(Collected data)
*** Block opens ***
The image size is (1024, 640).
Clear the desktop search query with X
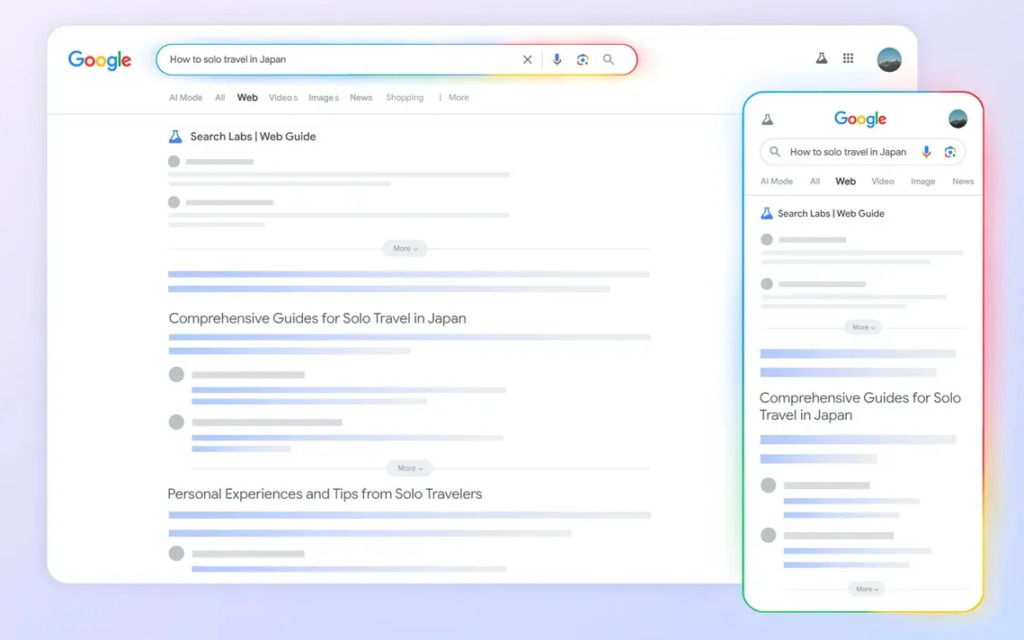point(528,60)
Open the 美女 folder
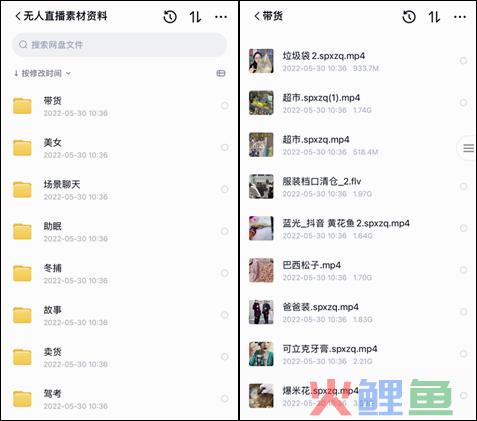The image size is (477, 421). 119,148
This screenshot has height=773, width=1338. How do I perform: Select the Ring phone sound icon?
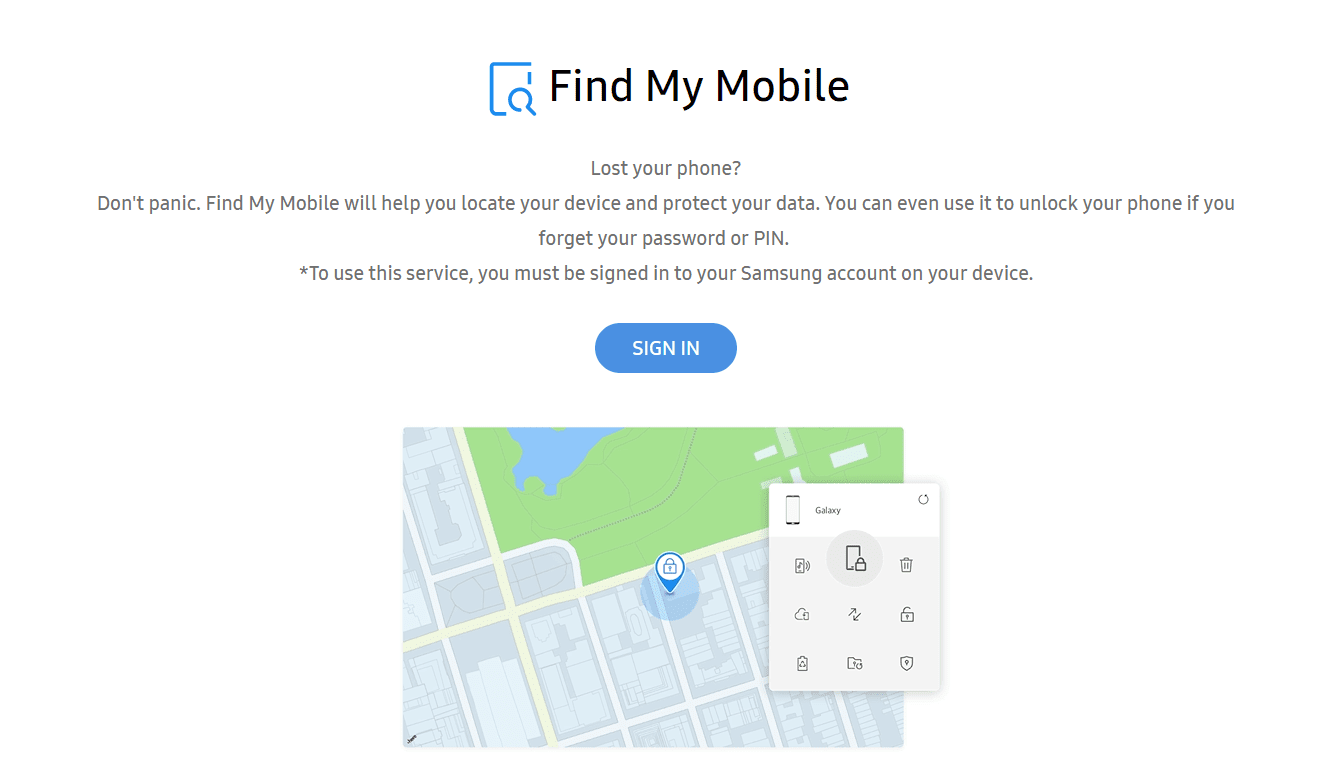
*** Block closes ***
Restate every entry above word for word; no picture belongs in the copy.

Exercise output
The image size is (1024, 640).
Clear the desktop search query with X
point(528,60)
Open the 美女 folder
The image size is (477, 421). 119,148
This screenshot has height=773, width=1338. How do I perform: Select the Ring phone sound icon?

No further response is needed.